Visuelle An- und Abreize

 

Vor ca. dreißig Jahren war das Schleswig-Holstein Musikfestival im öffentlich-rechtlichen Fernsehen zu guten Sendezeiten vertreten. Ein Festival im Sommer, für das man neben Konzertmitschnitten auch schöne Landschaftsaufnahmen und Berichte vom Sommer am Meer produzierte, die den Reiz und die Attraktivität von Kultur und Kulturlandschaft kombinieren sollten. Wer mit solchen Erwartungen zu der bei Dynamic erschienenen DVD mit dem Mitschnitt des Eröffnungskonzerts des Veneto Festival 2014 greift, wird wahrscheinlich enttäuscht. Kulturlandschaften gibt es überhaupt nicht, die knapp 69-minütige Aufnahme zeigt lediglich wenige Ausschnitte der Chiesa degli Eremitani in Padua. Die  Fresken von Andrea Mantegna haben den Lauf der Zeit nicht unbeschadet überstanden und sind nur teilweise restauriert, aber das war es auch schon, hier gilt’s trotz DVD nur der Musik. Doch auch für einen  Konzertmitschnitt  wirkt die Bildregie bestenfalls routiniert, man schaut und hört zu und irgendwie schaut man bald nicht mehr so oft hin und schweift ab. Musikalisch wartet die DVD immerhin mit der Ersteinspielung einer Messe von Baldassare Galuppi auf.

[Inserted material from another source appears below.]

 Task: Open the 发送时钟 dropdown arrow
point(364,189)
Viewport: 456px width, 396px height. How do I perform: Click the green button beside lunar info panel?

Galuppi (1706-1785) ist überwiegend als Opernkomponist überliefert, in der Spätphase seines Schaffens war er in Venedig als Kirchenmusiker tätig und komponierte 27 Messen, dazu Glorias, Kyrien, Magnificate sowie Psalmen und Motteten.

Die Missa per il riscatto degli schiavi von 1765 hat einen ungewöhnlichen Anlass, die Fürbitte für venezianische Bürger, die von Piraten entführt wurden und denen ein Schicksal als Sklaven im Orient drohte. Die Wohlhabenden konnten mittels Lösegeldzahlungen befreit werden, für ihre glückliche Heimkehr wird hier musiziert. Eine lediglich dreiteilige Messe – Kyrie, Credo und Gloria, ohne Sanctus, Benedictus und Agnus dei. Der Zweck der Messe wird ansonsten ganz formal im üblichen Rahmen ausgedrückt, musikalisch ist die Messe nur von formalem Reiz. Da die DVD kein besonders aussagekräftiges Beiheft hat, bleibt der Betrachter über die weitere Einordnung des Werks im Unklaren. Bei Mozarts Krönungsmesse KV317 weiß man dann, woran man ist und wird auch nicht richtig glücklich. Mit I Solisti Veneti unter seinem Gründer Claudio Scimone hat man ein Ensemble und ein Dirigenten von Rang, doch die Vorzüge des Orchesters werden akustisch nicht hervorgehoben. Es mag eventuell am technischen Equipment des Verfassers dieser Zeilen liegen, dass der besondere Klang der Solisti Veneti nicht zur Geltung kommt und er lieber auf CDs zurückgreifen würde. Die Solisten Roberta Canzian, Laura Polverelli, Aldo Caputo, Marco Bussi sowie der Lege Artis Chor aus dem russischen Sankt Petersburg bieten eine ordentliche Leistung. In der Summe bleibt der Verdacht, dass diese Aufnahme nur als Erinnerung für Publikum und Teilnehmer taugt. (1 DVD, Dynamic, 37740)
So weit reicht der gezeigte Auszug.